● TASK INSTRUCTIONS
Go through the entries below from the first line and output each one exactly, up to and including the line with "Lytt nå (225, 151)".

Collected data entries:
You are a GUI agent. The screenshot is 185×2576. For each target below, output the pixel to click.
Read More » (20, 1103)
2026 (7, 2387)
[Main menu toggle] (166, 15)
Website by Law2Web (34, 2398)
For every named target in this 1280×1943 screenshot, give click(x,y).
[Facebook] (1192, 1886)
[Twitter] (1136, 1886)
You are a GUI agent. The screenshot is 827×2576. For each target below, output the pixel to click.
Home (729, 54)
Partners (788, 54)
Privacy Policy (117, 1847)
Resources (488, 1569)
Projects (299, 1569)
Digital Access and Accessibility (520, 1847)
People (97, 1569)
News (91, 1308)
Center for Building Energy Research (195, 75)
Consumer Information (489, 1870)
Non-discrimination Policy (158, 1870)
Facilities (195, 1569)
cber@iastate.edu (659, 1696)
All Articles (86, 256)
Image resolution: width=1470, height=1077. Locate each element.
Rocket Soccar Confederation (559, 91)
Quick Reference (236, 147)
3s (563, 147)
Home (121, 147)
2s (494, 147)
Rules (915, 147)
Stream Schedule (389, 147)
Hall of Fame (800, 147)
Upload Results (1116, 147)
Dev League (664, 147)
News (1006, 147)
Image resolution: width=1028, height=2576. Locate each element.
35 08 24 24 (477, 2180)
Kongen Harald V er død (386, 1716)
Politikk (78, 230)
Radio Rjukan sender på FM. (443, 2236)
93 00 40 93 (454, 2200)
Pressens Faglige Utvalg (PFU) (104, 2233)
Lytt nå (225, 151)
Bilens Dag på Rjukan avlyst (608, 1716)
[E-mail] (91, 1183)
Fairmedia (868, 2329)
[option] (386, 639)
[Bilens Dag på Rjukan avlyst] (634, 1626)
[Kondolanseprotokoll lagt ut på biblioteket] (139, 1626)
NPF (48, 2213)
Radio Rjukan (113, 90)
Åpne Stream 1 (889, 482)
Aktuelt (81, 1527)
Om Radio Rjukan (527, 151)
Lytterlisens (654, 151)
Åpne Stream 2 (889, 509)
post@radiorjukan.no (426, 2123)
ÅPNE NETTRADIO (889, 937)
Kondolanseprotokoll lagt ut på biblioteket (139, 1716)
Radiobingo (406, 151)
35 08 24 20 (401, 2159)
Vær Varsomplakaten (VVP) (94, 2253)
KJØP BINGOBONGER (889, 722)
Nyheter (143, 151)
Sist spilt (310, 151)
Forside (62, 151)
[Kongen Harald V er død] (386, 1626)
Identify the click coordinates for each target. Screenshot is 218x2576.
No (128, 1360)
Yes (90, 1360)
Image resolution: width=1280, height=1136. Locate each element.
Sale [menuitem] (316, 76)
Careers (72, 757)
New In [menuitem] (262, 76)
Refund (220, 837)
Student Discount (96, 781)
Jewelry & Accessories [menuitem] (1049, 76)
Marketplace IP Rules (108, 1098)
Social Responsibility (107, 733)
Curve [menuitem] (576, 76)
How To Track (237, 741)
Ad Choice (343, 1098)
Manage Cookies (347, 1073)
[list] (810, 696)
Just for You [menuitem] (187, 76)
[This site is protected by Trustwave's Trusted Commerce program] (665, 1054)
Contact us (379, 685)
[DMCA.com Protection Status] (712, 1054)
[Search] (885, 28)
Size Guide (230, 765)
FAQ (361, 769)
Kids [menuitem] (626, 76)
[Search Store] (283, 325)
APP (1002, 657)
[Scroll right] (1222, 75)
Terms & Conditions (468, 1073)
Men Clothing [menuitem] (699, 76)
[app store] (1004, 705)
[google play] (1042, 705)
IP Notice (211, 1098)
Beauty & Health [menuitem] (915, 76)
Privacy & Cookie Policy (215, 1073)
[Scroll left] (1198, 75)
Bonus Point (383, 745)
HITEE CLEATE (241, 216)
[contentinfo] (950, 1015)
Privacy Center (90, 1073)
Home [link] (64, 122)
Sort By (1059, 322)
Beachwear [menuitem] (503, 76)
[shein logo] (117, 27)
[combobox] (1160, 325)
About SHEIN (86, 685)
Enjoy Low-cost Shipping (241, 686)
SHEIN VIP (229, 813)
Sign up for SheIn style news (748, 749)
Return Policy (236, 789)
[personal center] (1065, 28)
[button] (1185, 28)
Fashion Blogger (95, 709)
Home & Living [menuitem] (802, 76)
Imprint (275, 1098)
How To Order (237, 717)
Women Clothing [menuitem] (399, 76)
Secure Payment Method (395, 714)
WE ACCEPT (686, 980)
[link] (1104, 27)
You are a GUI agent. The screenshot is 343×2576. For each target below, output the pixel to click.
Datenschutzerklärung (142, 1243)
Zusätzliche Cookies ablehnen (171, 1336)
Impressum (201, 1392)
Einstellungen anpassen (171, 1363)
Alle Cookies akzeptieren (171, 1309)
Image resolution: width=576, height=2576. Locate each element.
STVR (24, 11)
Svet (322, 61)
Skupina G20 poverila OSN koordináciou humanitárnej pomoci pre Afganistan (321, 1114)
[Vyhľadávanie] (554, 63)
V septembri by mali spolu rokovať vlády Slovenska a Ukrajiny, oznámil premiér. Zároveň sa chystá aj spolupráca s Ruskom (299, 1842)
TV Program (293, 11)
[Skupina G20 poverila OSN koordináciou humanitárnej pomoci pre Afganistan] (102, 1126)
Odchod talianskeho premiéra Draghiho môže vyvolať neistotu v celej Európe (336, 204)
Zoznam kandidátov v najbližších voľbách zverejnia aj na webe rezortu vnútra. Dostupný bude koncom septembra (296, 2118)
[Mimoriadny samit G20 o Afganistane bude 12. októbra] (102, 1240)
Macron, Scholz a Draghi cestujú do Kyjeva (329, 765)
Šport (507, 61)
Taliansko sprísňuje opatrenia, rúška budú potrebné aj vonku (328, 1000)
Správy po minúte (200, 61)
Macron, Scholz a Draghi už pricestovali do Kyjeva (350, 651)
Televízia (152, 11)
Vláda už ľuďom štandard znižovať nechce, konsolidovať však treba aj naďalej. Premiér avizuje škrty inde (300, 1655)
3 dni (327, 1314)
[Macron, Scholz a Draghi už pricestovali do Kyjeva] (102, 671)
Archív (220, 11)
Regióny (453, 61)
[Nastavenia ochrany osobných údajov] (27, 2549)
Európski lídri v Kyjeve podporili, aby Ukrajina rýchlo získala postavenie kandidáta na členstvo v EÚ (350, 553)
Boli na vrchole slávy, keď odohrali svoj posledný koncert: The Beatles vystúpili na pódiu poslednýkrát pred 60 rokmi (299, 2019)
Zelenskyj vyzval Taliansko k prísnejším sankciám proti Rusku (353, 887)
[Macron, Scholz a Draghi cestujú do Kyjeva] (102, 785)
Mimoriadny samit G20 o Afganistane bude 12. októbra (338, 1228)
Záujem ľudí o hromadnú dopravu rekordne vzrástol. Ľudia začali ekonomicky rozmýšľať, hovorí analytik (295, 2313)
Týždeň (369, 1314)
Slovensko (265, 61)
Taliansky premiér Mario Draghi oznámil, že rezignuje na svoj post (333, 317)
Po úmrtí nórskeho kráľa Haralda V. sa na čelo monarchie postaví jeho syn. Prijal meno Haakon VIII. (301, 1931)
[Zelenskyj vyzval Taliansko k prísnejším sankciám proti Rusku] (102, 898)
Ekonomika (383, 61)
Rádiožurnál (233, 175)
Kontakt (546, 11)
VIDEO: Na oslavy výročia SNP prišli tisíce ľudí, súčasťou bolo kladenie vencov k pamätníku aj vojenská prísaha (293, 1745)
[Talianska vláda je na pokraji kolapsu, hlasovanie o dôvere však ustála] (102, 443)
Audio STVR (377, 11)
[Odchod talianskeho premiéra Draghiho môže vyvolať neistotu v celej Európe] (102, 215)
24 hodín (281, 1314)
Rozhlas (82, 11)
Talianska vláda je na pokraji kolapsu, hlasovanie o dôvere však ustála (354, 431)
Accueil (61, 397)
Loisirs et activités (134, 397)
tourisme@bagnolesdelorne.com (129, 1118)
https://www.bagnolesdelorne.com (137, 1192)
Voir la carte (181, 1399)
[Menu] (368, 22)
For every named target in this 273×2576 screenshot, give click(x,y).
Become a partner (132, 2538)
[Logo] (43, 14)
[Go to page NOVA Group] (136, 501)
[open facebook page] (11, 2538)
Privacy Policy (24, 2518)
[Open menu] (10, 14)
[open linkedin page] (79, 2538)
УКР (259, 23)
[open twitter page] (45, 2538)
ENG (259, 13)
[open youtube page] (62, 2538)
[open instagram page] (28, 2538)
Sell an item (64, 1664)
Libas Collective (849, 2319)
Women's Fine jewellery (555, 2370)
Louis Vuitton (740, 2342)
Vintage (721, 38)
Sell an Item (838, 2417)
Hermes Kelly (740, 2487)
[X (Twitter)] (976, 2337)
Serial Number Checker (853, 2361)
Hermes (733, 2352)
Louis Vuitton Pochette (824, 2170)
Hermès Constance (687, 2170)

● REPLY
You are a GUI agent. The screenshot is 185×2576. For each target below, output the pixel to click.
Read More » (20, 1103)
2026 (7, 2387)
[Main menu toggle] (166, 15)
Website by Law2Web (34, 2398)
For every named target in this 1280×1943 screenshot, give click(x,y).
[Facebook] (1192, 1886)
[Twitter] (1136, 1886)
You are a GUI agent. The screenshot is 827×2576. For each target below, output the pixel to click.
Home (729, 54)
Partners (788, 54)
Privacy Policy (117, 1847)
Resources (488, 1569)
Projects (299, 1569)
Digital Access and Accessibility (520, 1847)
People (97, 1569)
News (91, 1308)
Center for Building Energy Research (195, 75)
Consumer Information (489, 1870)
Non-discrimination Policy (158, 1870)
Facilities (195, 1569)
cber@iastate.edu (659, 1696)
All Articles (86, 256)
Image resolution: width=1470, height=1077. Locate each element.
Rocket Soccar Confederation (559, 91)
Quick Reference (236, 147)
3s (563, 147)
Home (121, 147)
2s (494, 147)
Rules (915, 147)
Stream Schedule (389, 147)
Hall of Fame (800, 147)
Upload Results (1116, 147)
Dev League (664, 147)
News (1006, 147)
Image resolution: width=1028, height=2576. Locate each element.
35 08 24 24 (477, 2180)
Kongen Harald V er død (386, 1716)
Politikk (78, 230)
Radio Rjukan sender på FM. (443, 2236)
93 00 40 93 (454, 2200)
Pressens Faglige Utvalg (PFU) (104, 2233)
Lytt nå (225, 151)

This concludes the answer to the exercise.